- Task brief: All lines containing the string "toolbar" must be copied from the entries.

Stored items
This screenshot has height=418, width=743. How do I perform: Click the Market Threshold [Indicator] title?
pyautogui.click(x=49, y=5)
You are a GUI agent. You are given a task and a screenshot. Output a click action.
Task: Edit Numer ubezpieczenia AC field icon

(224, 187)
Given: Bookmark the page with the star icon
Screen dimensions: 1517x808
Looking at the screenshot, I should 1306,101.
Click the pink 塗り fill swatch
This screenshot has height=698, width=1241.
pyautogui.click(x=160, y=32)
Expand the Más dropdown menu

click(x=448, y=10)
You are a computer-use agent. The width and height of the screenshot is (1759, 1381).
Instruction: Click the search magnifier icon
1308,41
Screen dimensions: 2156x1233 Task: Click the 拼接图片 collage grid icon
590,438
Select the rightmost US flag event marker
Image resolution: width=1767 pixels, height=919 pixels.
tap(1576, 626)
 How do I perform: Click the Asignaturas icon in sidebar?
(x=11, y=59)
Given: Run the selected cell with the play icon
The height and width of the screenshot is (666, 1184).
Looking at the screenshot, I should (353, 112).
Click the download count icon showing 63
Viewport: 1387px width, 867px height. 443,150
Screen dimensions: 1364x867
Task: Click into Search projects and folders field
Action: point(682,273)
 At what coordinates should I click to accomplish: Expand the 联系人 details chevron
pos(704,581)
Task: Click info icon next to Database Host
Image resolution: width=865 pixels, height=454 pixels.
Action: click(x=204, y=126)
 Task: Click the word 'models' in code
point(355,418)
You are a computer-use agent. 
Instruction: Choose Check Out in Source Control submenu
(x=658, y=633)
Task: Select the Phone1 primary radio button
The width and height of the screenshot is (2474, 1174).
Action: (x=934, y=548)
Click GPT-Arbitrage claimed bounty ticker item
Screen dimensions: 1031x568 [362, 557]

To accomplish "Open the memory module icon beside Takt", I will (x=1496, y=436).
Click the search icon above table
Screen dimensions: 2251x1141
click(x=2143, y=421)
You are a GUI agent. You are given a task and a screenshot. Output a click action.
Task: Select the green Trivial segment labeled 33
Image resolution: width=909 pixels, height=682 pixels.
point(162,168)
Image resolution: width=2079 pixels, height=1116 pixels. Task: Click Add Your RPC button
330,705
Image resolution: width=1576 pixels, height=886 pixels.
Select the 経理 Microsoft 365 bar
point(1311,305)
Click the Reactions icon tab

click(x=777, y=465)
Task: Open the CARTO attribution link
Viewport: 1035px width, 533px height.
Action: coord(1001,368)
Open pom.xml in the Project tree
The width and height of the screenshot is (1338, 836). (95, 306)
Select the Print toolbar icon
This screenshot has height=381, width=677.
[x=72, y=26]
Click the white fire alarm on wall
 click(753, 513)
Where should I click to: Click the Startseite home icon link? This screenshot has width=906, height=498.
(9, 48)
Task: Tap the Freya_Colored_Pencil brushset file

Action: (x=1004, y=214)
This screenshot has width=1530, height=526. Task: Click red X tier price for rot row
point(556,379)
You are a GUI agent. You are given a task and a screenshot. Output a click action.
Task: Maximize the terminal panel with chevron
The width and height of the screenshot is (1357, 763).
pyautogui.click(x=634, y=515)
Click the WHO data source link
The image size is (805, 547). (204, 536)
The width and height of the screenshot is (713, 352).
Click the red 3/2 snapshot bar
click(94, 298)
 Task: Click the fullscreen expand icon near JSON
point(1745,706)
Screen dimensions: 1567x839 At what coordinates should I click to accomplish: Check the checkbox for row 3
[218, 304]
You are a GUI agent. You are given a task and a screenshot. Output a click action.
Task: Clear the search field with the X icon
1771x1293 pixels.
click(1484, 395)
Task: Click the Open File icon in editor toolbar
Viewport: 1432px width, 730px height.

- Answer space:
Select the Print toolbar icon
Task: Click the Open File icon in editor toolbar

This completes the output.